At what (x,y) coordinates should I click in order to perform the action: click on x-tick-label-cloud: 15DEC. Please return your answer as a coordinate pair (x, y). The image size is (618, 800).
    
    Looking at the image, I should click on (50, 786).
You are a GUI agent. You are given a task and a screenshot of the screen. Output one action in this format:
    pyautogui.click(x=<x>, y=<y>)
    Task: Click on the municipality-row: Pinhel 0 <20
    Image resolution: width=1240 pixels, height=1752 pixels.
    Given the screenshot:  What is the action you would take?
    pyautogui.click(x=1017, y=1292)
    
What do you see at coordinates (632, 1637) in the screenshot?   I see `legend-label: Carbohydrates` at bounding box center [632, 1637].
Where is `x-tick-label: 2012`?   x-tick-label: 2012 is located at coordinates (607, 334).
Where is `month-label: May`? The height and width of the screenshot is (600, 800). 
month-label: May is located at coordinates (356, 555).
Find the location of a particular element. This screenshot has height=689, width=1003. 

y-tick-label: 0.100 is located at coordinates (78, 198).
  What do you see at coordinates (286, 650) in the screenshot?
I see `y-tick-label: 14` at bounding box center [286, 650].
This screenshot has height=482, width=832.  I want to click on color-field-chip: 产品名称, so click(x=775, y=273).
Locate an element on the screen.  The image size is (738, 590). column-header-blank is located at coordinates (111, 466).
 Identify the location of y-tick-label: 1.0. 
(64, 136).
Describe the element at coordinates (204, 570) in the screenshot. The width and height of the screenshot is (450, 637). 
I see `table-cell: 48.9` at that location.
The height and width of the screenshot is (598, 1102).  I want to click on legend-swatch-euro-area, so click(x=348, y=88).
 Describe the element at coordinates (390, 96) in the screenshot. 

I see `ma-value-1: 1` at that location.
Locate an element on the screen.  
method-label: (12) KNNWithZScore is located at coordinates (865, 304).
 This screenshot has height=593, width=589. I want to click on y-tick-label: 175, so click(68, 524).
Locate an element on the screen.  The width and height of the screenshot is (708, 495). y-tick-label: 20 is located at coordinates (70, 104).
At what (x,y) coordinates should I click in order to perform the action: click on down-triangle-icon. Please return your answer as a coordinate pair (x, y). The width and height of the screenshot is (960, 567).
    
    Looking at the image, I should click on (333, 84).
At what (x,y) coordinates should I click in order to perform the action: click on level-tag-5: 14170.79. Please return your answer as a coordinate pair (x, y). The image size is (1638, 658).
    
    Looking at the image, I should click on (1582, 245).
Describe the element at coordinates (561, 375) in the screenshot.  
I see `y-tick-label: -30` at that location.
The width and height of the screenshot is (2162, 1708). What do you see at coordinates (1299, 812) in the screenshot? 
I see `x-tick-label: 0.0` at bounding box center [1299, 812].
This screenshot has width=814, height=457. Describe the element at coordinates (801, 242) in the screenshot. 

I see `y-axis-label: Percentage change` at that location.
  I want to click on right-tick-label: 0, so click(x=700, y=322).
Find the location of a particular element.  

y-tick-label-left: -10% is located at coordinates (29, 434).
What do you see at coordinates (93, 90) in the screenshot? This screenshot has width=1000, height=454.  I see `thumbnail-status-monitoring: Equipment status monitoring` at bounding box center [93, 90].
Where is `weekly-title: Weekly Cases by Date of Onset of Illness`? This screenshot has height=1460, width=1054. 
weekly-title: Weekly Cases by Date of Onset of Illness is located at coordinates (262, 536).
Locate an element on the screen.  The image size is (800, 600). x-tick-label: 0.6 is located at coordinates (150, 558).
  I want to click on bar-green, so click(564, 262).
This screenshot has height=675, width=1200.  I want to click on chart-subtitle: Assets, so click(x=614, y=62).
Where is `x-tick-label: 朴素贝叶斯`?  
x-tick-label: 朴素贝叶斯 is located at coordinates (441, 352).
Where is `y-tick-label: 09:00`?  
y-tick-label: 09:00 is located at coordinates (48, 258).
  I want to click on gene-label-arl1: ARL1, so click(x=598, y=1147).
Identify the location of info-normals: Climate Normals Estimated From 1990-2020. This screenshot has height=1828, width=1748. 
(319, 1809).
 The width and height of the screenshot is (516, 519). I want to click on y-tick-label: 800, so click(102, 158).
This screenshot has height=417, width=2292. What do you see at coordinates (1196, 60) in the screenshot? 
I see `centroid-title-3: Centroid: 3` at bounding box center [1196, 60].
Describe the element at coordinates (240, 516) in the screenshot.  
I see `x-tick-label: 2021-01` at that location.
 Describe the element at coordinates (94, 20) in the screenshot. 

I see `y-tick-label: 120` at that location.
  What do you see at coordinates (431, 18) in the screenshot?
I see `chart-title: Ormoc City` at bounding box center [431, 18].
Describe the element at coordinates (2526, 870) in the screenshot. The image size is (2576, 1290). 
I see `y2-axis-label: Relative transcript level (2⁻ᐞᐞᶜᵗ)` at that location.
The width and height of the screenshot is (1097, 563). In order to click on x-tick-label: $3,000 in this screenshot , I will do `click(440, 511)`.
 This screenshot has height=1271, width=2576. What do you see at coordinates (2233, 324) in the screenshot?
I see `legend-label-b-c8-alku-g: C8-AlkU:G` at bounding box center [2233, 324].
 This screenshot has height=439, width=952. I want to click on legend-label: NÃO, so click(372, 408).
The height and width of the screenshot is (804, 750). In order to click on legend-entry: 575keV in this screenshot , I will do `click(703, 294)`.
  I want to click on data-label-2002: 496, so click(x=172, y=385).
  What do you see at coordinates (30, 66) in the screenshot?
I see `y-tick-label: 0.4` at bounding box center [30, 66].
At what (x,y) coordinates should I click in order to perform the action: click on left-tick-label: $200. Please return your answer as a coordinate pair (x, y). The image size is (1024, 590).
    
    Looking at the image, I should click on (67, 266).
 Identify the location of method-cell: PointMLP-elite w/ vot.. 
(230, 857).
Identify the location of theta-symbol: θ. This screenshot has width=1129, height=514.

| PROBLEM STATEMENT |
Can you copy all of the material above line for line, with no changes?

| ANSWER BOX |
At what (x,y) coordinates should I click in order to perform the action: click on x-tick-label-cloud: 15DEC. Please return your answer as a coordinate pair (x, y). The image size is (618, 800).
    
    Looking at the image, I should click on (50, 786).
You are a GUI agent. You are given a task and a screenshot of the screen. Output one action in this format:
    pyautogui.click(x=<x>, y=<y>)
    Task: Click on the municipality-row: Pinhel 0 <20
    Image resolution: width=1240 pixels, height=1752 pixels.
    Given the screenshot:  What is the action you would take?
    pyautogui.click(x=1017, y=1292)
    
What do you see at coordinates (632, 1637) in the screenshot?   I see `legend-label: Carbohydrates` at bounding box center [632, 1637].
Where is `x-tick-label: 2012`?   x-tick-label: 2012 is located at coordinates (607, 334).
Where is `month-label: May`? The height and width of the screenshot is (600, 800). 
month-label: May is located at coordinates (356, 555).
Find the location of a particular element. This screenshot has height=689, width=1003. 

y-tick-label: 0.100 is located at coordinates (78, 198).
  What do you see at coordinates (286, 650) in the screenshot?
I see `y-tick-label: 14` at bounding box center [286, 650].
This screenshot has height=482, width=832.  I want to click on color-field-chip: 产品名称, so click(x=775, y=273).
Locate an element on the screen.  The image size is (738, 590). column-header-blank is located at coordinates (111, 466).
 Identify the location of y-tick-label: 1.0. 
(64, 136).
Describe the element at coordinates (204, 570) in the screenshot. The width and height of the screenshot is (450, 637). 
I see `table-cell: 48.9` at that location.
The height and width of the screenshot is (598, 1102).  I want to click on legend-swatch-euro-area, so click(x=348, y=88).
 Describe the element at coordinates (390, 96) in the screenshot. 

I see `ma-value-1: 1` at that location.
Locate an element on the screen.  
method-label: (12) KNNWithZScore is located at coordinates (865, 304).
 This screenshot has height=593, width=589. I want to click on y-tick-label: 175, so click(68, 524).
Locate an element on the screen.  The width and height of the screenshot is (708, 495). y-tick-label: 20 is located at coordinates (70, 104).
At what (x,y) coordinates should I click in order to perform the action: click on down-triangle-icon. Please return your answer as a coordinate pair (x, y). The width and height of the screenshot is (960, 567).
    
    Looking at the image, I should click on (333, 84).
At what (x,y) coordinates should I click in order to perform the action: click on level-tag-5: 14170.79. Please return your answer as a coordinate pair (x, y). The image size is (1638, 658).
    
    Looking at the image, I should click on (1582, 245).
Describe the element at coordinates (561, 375) in the screenshot.  
I see `y-tick-label: -30` at that location.
The width and height of the screenshot is (2162, 1708). What do you see at coordinates (1299, 812) in the screenshot? 
I see `x-tick-label: 0.0` at bounding box center [1299, 812].
This screenshot has width=814, height=457. Describe the element at coordinates (801, 242) in the screenshot. 

I see `y-axis-label: Percentage change` at that location.
  I want to click on right-tick-label: 0, so click(x=700, y=322).
Find the location of a particular element.  

y-tick-label-left: -10% is located at coordinates (29, 434).
What do you see at coordinates (93, 90) in the screenshot? This screenshot has width=1000, height=454.  I see `thumbnail-status-monitoring: Equipment status monitoring` at bounding box center [93, 90].
Where is `weekly-title: Weekly Cases by Date of Onset of Illness`? This screenshot has height=1460, width=1054. 
weekly-title: Weekly Cases by Date of Onset of Illness is located at coordinates (262, 536).
Locate an element on the screen.  The image size is (800, 600). x-tick-label: 0.6 is located at coordinates (150, 558).
  I want to click on bar-green, so click(564, 262).
This screenshot has height=675, width=1200.  I want to click on chart-subtitle: Assets, so click(x=614, y=62).
Where is `x-tick-label: 朴素贝叶斯`?  
x-tick-label: 朴素贝叶斯 is located at coordinates (441, 352).
Where is `y-tick-label: 09:00`?  
y-tick-label: 09:00 is located at coordinates (48, 258).
  I want to click on gene-label-arl1: ARL1, so click(x=598, y=1147).
Identify the location of info-normals: Climate Normals Estimated From 1990-2020. This screenshot has height=1828, width=1748. 
(319, 1809).
 The width and height of the screenshot is (516, 519). I want to click on y-tick-label: 800, so click(102, 158).
This screenshot has height=417, width=2292. What do you see at coordinates (1196, 60) in the screenshot? 
I see `centroid-title-3: Centroid: 3` at bounding box center [1196, 60].
Describe the element at coordinates (240, 516) in the screenshot.  
I see `x-tick-label: 2021-01` at that location.
 Describe the element at coordinates (94, 20) in the screenshot. 

I see `y-tick-label: 120` at that location.
  What do you see at coordinates (431, 18) in the screenshot?
I see `chart-title: Ormoc City` at bounding box center [431, 18].
Describe the element at coordinates (2526, 870) in the screenshot. The image size is (2576, 1290). 
I see `y2-axis-label: Relative transcript level (2⁻ᐞᐞᶜᵗ)` at that location.
The width and height of the screenshot is (1097, 563). In order to click on x-tick-label: $3,000 in this screenshot , I will do `click(440, 511)`.
 This screenshot has height=1271, width=2576. What do you see at coordinates (2233, 324) in the screenshot?
I see `legend-label-b-c8-alku-g: C8-AlkU:G` at bounding box center [2233, 324].
 This screenshot has height=439, width=952. I want to click on legend-label: NÃO, so click(372, 408).
The height and width of the screenshot is (804, 750). In order to click on legend-entry: 575keV in this screenshot , I will do `click(703, 294)`.
  I want to click on data-label-2002: 496, so click(x=172, y=385).
  What do you see at coordinates (30, 66) in the screenshot?
I see `y-tick-label: 0.4` at bounding box center [30, 66].
At what (x,y) coordinates should I click in order to perform the action: click on left-tick-label: $200. Please return your answer as a coordinate pair (x, y). The image size is (1024, 590).
    
    Looking at the image, I should click on (67, 266).
 Identify the location of method-cell: PointMLP-elite w/ vot.. 
(230, 857).
Identify the location of theta-symbol: θ. This screenshot has width=1129, height=514.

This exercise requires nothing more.